■ How to complete this task: Rewrite the market report from "The stock market" up to and including "to ramp up.", putting "traders" in place of "investors".

BEGIN Passage provided

The stock market opened down on Tuesday morning, led lower by concerns that trade negotiations between the U.S. and China might not be going as well as investors had hoped. As of 10:30 a.m. EDT, the Dow Jones Industrial Average (DJINDICES:^DJI) was down 71 points to 27,150. The S&P 500 (SNPINDEX:^GSPC) fell 11 points to 3,010, and the Nasdaq Composite (NASDAQINDEX:^IXIC) gave up 36 points to 8,257.
Despite the pressure on the broader market, some good news on the earnings front came through. Procter & Gamble (NYSE:PG) and Merck (NYSE:MRK) both saw gains after releasing their latest results, and their performance shows that there are pockets of strength even as concerns about economic conditions start to ramp up.
Procter & Gamble sees strong sales growth
Shares of Procter & Gamble jumped 4% after the consumer products giant reported its fiscal fourth-quarter financial results. The company managed to post organic sales growth of 7% -- a pace that's been extremely difficult for such a large player in the space to achieve lately.

END Passage provided
BEGIN Entries shown

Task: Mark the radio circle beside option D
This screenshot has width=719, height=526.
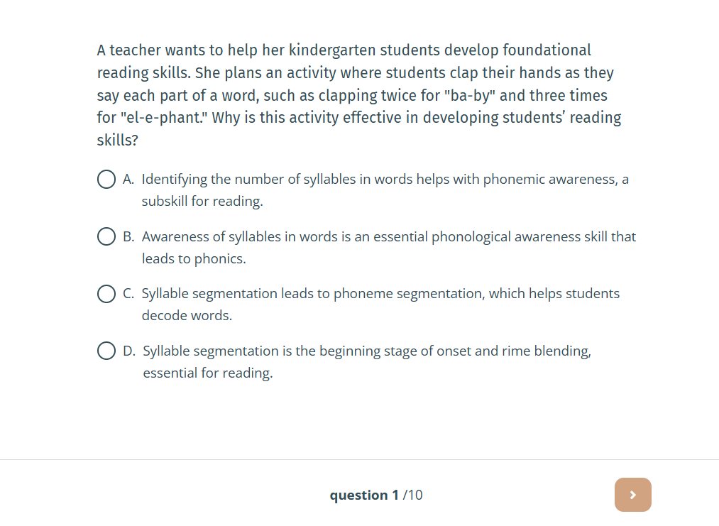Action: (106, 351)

END Entries shown
BEGIN Entries shown

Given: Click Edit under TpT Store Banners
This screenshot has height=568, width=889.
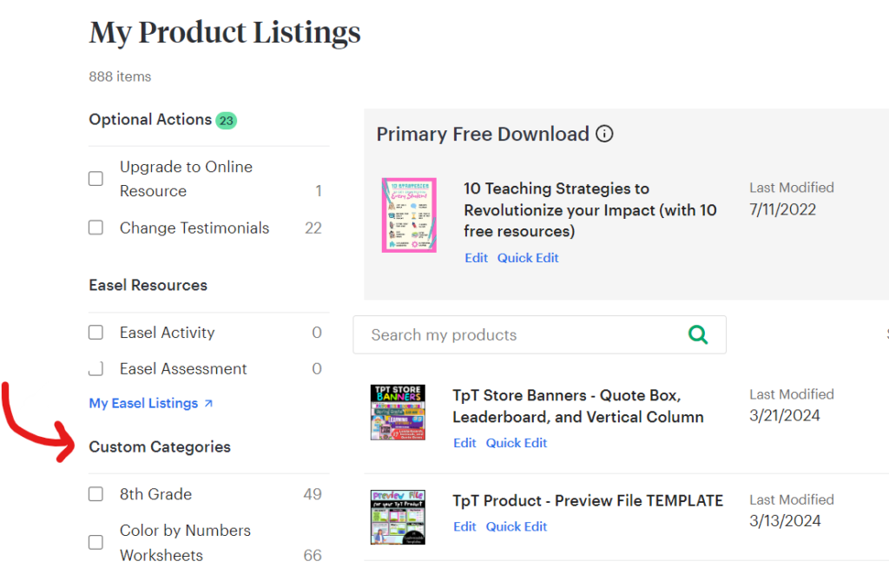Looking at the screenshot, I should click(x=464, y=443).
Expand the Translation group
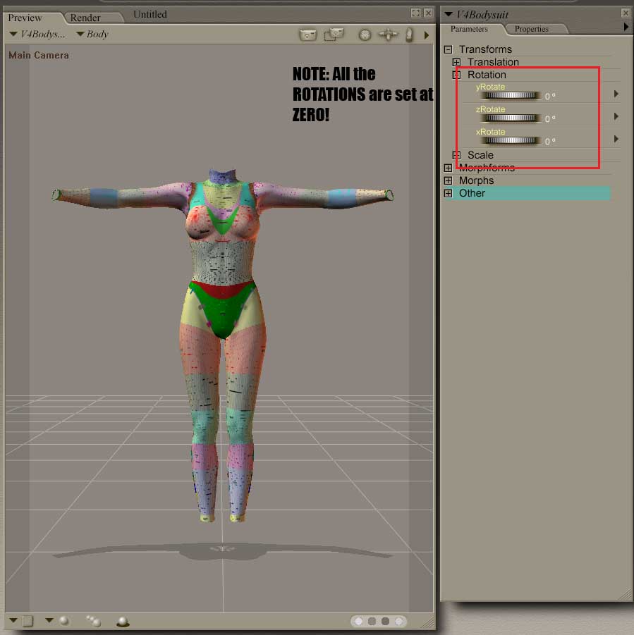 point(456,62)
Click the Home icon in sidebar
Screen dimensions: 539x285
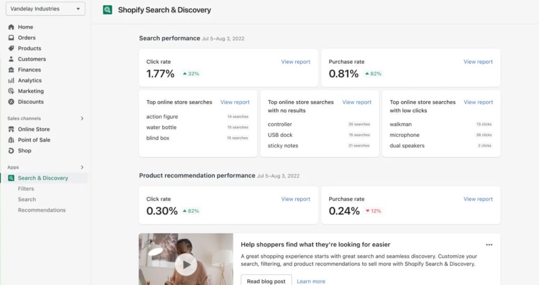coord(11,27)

END Entries shown
BEGIN Entries shown

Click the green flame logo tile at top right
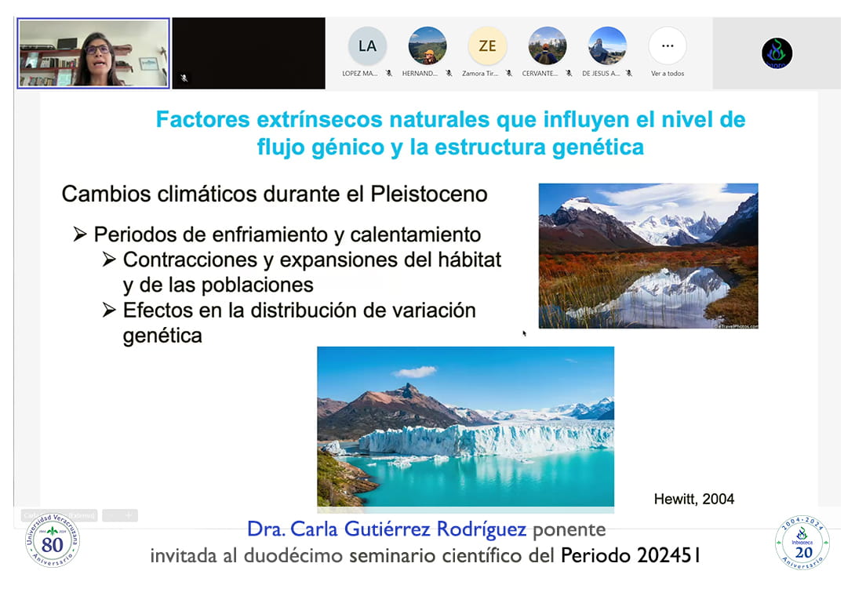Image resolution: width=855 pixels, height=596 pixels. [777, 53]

END Entries shown

■ Response:
The stock market opened down on Tuesday morning, led lower by concerns that trade negotiations between the U.S. and China might not be going as well as traders had hoped. As of 10:30 a.m. EDT, the Dow Jones Industrial Average (DJINDICES:^DJI) was down 71 points to 27,150. The S&P 500 (SNPINDEX:^GSPC) fell 11 points to 3,010, and the Nasdaq Composite (NASDAQINDEX:^IXIC) gave up 36 points to 8,257.
Despite the pressure on the broader market, some good news on the earnings front came through. Procter & Gamble (NYSE:PG) and Merck (NYSE:MRK) both saw gains after releasing their latest results, and their performance shows that there are pockets of strength even as concerns about economic conditions start to ramp up.